An dieser Stelle könnte Frida sich, wäre Lucy Fricke eine einfallslosere Autorin, von ihrem alten Leben in Berlin losreißen und sich in Japan mit der Aufnahme von Meditations-CDs ein glückliches Kirschblütendasein einrichten. Doch dieses Frauenromanschicksal bleibt Frida erspart: Ein Stück Wirklichkeit hält Einzug in die Erzählung. Denn am 11. März 2011 erschüttert ein schweres Erdbeben große Teile von Japan und setzt eine Kettenreaktion in Gang. Plötzlich ist Fukushima in aller Munde. Und Takeshis Vater, der ein paar Tage am Meer verbringen wollte, ist nicht erreichbar.

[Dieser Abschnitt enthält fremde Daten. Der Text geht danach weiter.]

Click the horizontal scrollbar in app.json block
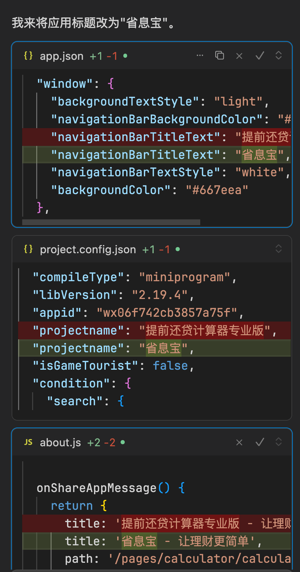point(111,222)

Lange widersetzt sich Frida den immer drängenderen Forderungen von Freunden und Verwandten, doch bitte sofort nach Berlin zu fliegen, bevor ganz Japan aus globaler Angst vor Verstrahlung von den Flugplänen gestrichen wird. Kyoto ist zwar verhältnismäßig glimpflich davongekommen, doch in Deutschland sind Geigerzähler und Jodtabletten schon ausverkauft, Anti-Atomkraft-Mahnwachen formieren sich am Brandenburger Tor. Frida versucht ihre Hilflosigkeit zu kompensieren, indem sie Newsticker im Sekundentakt aktualisiert und Bilder über Bilder über sich hinwegfluten lässt. Schließlich kehrt sie doch zurück – ausgestanden ist damit jedoch keinesfalls alles. Der Film verspricht unterdessen, ein Knüller zu werden, entspricht die Endzeitvision doch genau der aktuellen Weltuntergangsstimmung.
Was ist schlimmer: ein sechsflammiger Gasherd oder eine sprechender Getränkeautomat?

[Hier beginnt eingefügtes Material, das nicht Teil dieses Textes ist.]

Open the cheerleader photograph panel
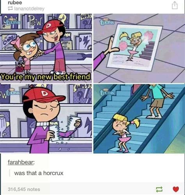 tap(139, 48)

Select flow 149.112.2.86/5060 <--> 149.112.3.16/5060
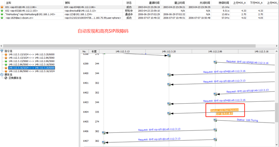tap(32, 65)
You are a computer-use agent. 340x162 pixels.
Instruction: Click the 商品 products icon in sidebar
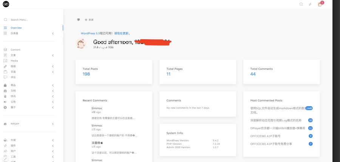[5, 85]
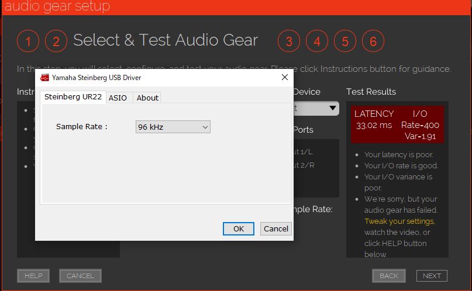Follow the Tweak your settings link
The image size is (472, 291).
point(399,221)
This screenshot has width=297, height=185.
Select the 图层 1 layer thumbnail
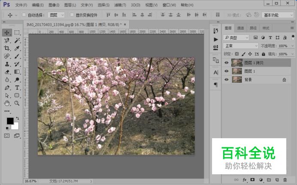(237, 71)
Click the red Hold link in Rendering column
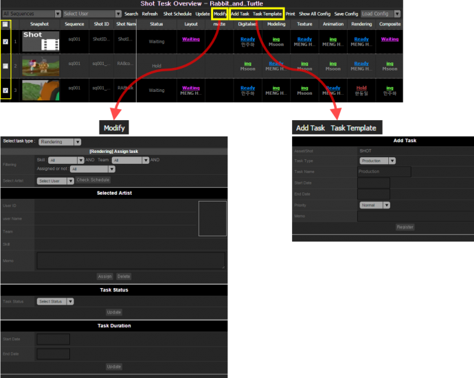 coord(361,88)
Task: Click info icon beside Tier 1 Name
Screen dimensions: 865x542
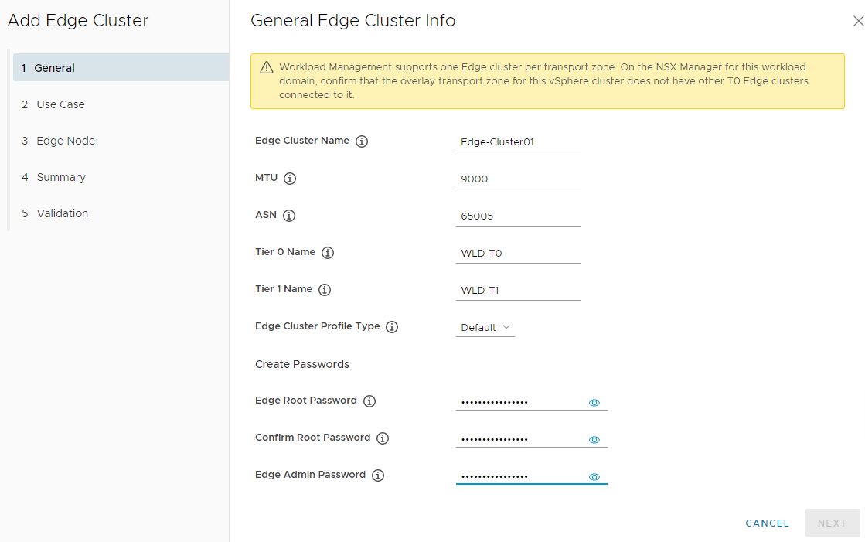Action: 325,290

Zwei Welten kontrastieren miteinander in diesem Roman, und die Entscheidung, welche trostloser ist, fällt wahrlich schwer. Auf der einen Seite steht die Sicherheit verheißende deutsche Beschaulichkeit, vor der es auch mit einem hippen Beruf in der Filmbranche ab einem gewissen Alter kein Entkommen gibt. Der Wein ist schon etwas älter und trockener, ebenso die Beziehung. Den Freundeskreis bevölkern Veganer mit Laktose-, Gluten- und Glutamatunverträglichkeit, die Freizeit wird infolgedessen am sechsflammigen Gasherd mit integriertem Tellerwärmer verbracht.

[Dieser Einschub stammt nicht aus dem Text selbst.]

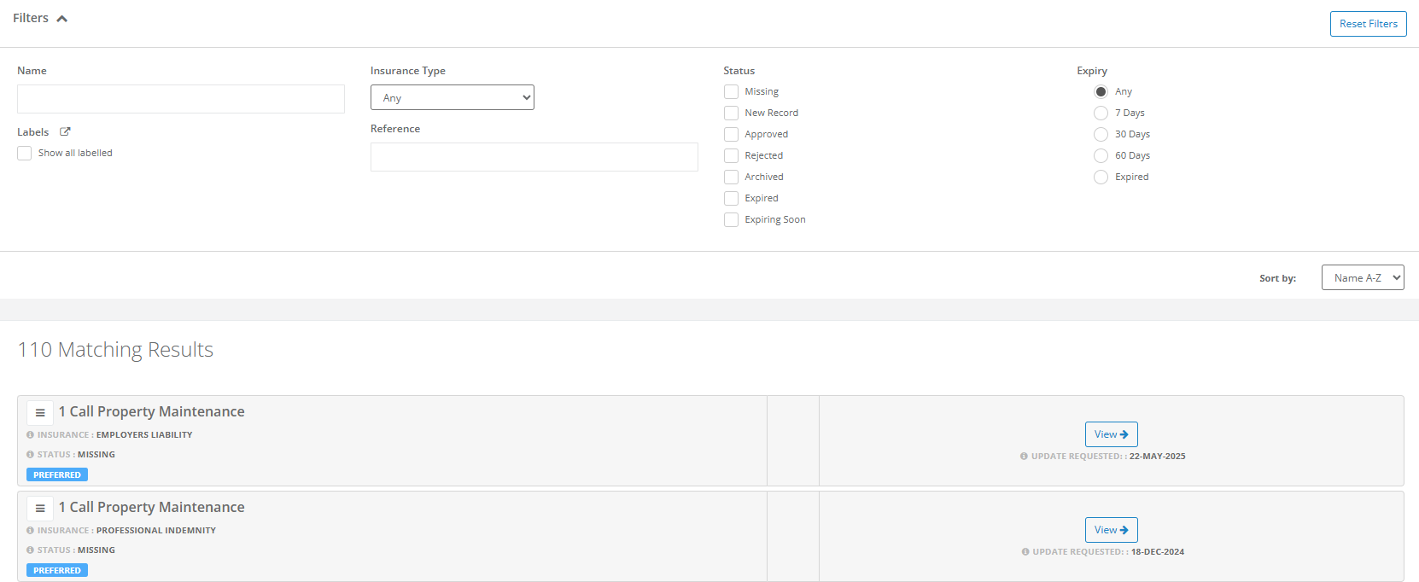
Task: View the Professional Indemnity insurance record
Action: (1111, 530)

Auch im fernen Kyoto steht die Sicherheit weit oben: Schutzhelm und Taschenlampe harren im Küchenschrank; Rolltreppen, Fahrstühle, Getränkeautomaten, ja sogar Duschen zählen mit freundlicher Stimme Vorsichtsmaßnahmen auf. Was für ein Vorteil es doch sein kann, eine Sprache nicht zu beherrschen, findet Frida.
Novellistische Grundzüge
Der mit 192 Seiten eher kurze Roman zeigt einige novellistischen Charakteristika, bildet doch die unerhörte Begebenheit – in diesem Fall die nukleare Katastrophe – den Wendepunkt der Geschichte. Auch das Unerhörte an sich wird thematisiert; schließlich beschäftigt sich Frida ihrer Profession nach mit Geräuschen, die oftmals unbemerkt im Hintergrund verschwimmen. Die großen Fragen werden nur angerissen oder skizziert, weshalb der Text zum berühmten Lesen zwischen den Zeilen anregt. Was verbindet Menschen, die einige Stunden, Tage, Jahre oder gar Jahrzehnte miteinander verbringen? Welche Qualität hat die Zeit? Wann fällt der Abschied schwerer?
Eine Suche nach Antworten muss erfolglos bleiben. Doch das erscheint vor diesem Hintergrund nur allzu menschlich.